Harry Stanton and the Dirty Thirties

 

Harry Stanton is out on the street

singing, "Brother Can You Spare a Dime?"

After thirty-six years of slavish devotion

he just didn't get it.

As the company accountant

you must learn how to add.

Two plus two must always equal

whatever the company wants it to be.

 

The howl and shriek of Father Coughlin

was no help when trying to pass for white.

The air was polluted with ghastly lies

about the Christ-killers who owned the banks

while fomenting revolution.

 

So the kike, sheeny, and the dirty Jew

were nothing but trouble as the

good Germans of the day would say.

 

Mounting dread short-circuited sleep,

Harry Stanton worried away the night.

Psoriatic scratching only deepened his angst.

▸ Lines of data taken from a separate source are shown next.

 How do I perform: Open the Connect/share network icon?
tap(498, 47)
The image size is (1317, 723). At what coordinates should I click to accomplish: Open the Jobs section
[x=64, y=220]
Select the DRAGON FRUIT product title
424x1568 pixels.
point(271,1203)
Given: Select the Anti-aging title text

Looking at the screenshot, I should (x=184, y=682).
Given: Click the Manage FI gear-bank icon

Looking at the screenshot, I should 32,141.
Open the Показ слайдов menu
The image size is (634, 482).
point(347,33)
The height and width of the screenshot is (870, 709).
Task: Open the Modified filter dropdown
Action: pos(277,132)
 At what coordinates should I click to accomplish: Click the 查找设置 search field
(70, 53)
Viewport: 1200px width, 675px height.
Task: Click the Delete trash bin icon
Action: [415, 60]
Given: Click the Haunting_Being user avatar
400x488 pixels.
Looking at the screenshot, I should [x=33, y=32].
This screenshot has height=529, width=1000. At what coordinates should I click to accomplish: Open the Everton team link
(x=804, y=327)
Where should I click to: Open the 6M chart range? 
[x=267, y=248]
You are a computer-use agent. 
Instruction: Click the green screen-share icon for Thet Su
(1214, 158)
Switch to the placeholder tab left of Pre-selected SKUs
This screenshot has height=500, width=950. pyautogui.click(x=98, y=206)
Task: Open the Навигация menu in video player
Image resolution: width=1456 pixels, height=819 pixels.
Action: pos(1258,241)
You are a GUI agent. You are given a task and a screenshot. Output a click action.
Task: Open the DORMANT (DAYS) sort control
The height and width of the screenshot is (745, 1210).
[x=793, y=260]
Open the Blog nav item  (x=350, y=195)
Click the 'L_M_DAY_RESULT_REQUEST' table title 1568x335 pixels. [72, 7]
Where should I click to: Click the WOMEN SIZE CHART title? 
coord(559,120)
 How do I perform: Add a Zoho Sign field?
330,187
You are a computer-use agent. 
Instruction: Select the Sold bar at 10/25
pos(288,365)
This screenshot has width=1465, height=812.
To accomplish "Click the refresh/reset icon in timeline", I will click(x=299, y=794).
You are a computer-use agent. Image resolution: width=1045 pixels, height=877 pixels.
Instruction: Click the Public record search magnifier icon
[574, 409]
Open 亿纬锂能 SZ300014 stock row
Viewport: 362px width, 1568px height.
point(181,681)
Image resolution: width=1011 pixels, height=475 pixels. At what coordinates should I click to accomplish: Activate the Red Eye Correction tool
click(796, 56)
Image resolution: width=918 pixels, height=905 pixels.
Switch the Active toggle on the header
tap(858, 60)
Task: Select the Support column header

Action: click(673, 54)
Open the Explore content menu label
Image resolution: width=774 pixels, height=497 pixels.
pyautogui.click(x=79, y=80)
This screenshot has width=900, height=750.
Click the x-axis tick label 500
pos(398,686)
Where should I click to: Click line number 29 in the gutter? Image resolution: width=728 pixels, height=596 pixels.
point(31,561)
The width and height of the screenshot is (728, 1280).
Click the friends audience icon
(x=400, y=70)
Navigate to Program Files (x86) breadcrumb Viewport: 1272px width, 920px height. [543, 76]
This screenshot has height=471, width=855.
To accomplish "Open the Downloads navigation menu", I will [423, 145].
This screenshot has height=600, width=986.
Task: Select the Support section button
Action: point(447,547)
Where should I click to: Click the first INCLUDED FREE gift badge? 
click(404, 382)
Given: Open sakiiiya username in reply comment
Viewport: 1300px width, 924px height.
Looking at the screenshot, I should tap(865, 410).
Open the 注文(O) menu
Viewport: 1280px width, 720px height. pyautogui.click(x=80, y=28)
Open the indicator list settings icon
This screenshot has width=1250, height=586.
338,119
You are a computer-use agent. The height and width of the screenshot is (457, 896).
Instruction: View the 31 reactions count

The familiar glow of a Lucky Strike,

a beacon of light.

Finally asleep, just before dawn

he dreams his most favorite dreams:

a yellow mammaliga oozing kashkiaval

or pulling up mackerel in East Moriches.

Never failing to rise with the sun,

impeccably dressed in his Rogers Peet suit,

checking for Parker pen, watch and comb,

reporting for work at 120 Wall Street.

 

The Bank of America gobbled up the company

spitting out loyal cadre over fifty.

Ghosts of the past

walk slowly to a waiting handshake

as jobs were replaced by recent graduates

ready to play by newly minted rules.